Supertankers can even be retrofitted to be used for storage. They are floating reservoirs. In the not-too-distant future, the aerospace and maritime communities can work together and commercialize advanced composite materials for ship construction, materials stronger than conventional steel, but half the weight. This will revolutionalize the shipping business by making ships more fuel efficient.
Also, a return to sail via wind power, solar electricity and advanced fuels will drive energy costs down. It is cheaper to move water by sea from north to south than it is to move it on land in California because of the huge costs associated with lifting water over the mountains from northern to southern California. If fact, water is the state’s highest energy consumer.
SmartPlanet: How does water quality -- in terms of drinking water, for example -- fit into this?
JB: One-third of China’s rivers are polluted beyond current technology’s ability to clean them up. So this is water that cannot be used for agriculture or urban purposes in a nation already struggling to meet its water needs.
Over-pumping of ground water in many agricultural basins in the United States, especially California, has allowed pesticides and salt water to intrude into the local water supply. In the Silicon Valley, a super high quality of water is needed for manufacturing.
Water delivered by marine transport from B.C. or Alaska is arguably the purest water in the world. Introducing even a small percent of into San Diego’s water supply would drive down water treatment costs and save energy.
SmartPlanet: You talk of an energy crisis, but shipping water around the world doesn't seem very sustainable. How do you respond?
JB: We have a continuing energy crisis, and this has to be measured against the alternatives vis-à-vis energy consumption.
For example, the largest energy user in California is the pumps used to lift water over the mountains from northern to southern California. A better question might be how are alternatives like the status quo -- conventional mega-water projects and desalination -- sustainable, given their reliance on energy.
Comparatively, marine transportation consumes less and costs less. And this efficiency will be improved with the introduction of alternative power down the road and with the introduction of lightweight composite for vessel construction, as I previously discussed.
The water crisis has become an energy crisis in many areas.

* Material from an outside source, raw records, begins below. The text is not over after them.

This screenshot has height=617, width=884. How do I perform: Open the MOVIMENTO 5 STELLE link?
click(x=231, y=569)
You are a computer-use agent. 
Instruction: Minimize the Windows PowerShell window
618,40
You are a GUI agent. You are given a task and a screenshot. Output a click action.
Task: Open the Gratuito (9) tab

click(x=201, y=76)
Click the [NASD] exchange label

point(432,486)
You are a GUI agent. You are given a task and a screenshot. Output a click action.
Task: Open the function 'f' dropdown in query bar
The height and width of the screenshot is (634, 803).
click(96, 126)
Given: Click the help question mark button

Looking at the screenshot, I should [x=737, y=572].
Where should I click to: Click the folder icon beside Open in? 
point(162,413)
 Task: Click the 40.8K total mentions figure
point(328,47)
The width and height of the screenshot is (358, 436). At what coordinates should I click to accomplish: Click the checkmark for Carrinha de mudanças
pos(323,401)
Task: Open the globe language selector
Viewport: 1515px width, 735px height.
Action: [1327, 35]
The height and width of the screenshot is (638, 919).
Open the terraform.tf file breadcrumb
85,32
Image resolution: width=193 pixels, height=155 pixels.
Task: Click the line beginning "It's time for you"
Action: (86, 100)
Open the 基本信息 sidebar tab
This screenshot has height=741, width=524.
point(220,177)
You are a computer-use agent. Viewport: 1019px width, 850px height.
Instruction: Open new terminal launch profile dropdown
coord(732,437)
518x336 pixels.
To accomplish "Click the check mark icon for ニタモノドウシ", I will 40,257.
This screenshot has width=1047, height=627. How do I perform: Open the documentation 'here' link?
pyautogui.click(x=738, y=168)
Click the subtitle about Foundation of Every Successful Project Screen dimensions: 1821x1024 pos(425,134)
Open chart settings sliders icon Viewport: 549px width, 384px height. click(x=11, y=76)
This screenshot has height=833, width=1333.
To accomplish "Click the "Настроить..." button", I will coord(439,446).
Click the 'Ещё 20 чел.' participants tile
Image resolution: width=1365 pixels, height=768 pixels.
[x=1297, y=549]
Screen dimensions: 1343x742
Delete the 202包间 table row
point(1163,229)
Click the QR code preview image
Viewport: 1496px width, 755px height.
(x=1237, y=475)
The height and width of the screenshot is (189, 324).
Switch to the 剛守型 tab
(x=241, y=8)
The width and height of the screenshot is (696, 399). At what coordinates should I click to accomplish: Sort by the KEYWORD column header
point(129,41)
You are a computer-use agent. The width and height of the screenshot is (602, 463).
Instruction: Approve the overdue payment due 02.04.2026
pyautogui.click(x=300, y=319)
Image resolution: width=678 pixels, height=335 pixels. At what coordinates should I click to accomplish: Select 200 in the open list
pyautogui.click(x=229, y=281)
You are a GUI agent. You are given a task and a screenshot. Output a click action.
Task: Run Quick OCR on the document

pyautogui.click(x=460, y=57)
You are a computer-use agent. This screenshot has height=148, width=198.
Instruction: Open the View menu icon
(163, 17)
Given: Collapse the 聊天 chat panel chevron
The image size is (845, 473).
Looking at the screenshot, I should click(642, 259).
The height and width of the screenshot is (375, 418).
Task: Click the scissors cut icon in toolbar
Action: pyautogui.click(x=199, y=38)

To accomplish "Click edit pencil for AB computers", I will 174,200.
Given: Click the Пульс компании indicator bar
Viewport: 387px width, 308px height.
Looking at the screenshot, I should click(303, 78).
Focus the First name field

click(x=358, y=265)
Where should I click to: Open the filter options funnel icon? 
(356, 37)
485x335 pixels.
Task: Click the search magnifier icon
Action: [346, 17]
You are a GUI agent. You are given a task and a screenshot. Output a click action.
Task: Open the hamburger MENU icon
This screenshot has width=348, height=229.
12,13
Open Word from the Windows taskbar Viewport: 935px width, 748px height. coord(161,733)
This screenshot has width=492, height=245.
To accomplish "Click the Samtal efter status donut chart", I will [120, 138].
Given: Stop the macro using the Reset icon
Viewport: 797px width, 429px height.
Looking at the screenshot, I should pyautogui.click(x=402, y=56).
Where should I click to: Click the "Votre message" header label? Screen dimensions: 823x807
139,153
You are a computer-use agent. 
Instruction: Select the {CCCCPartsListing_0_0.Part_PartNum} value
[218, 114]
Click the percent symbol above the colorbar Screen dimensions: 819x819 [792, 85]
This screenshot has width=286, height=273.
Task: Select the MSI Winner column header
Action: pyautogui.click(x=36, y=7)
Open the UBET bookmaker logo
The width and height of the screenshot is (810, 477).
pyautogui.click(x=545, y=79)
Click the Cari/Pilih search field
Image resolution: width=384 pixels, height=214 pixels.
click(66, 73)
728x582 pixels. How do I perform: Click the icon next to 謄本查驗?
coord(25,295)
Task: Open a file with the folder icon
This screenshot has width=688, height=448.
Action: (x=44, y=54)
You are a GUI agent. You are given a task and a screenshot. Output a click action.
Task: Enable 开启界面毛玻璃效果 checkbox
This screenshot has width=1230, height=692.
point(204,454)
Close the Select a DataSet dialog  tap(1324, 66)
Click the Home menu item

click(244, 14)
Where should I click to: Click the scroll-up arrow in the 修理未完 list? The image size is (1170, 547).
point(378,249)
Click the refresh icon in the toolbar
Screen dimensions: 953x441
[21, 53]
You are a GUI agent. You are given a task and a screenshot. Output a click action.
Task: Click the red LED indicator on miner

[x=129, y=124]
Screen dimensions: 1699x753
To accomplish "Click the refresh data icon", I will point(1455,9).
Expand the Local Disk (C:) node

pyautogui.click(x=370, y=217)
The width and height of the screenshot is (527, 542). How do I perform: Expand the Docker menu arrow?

Only marine transportation has the flexibility to move water around to where it is needed. This is particularly important for humanitarian purposes.
SmartPlanet: How is this supposed to make money? Who are the clients?
JB The same way other water projects make money, by selling to the people who need it, including municipalities and other governments. There might be some private institutional buyers.
Most of the water would be for governments for the people to use for drinking water and agriculture.
SmartPlanet: Can you name your clients?
JB: I cannot, nor the shipping companies with whom we are working. However, we floated the idea to California’s second largest city (San Diego. -Ed.) some time ago and they were interested enough to include it in their long-range water supply plan.
There are others we have dealt with in the U.S. and globally.
The typical water delivery contract in California is 30 years, though some have been signed for 50 and 75 years. This gives the operator a lot of options in terms of exploring more sustainable technologies. Existing tankers are only a bridge to the future. There might be something to say about the recycling of old oil tankers for cleaner uses.
Circumstances in California and globally cry out for new solutions. So we believe the world is now poised to move forward.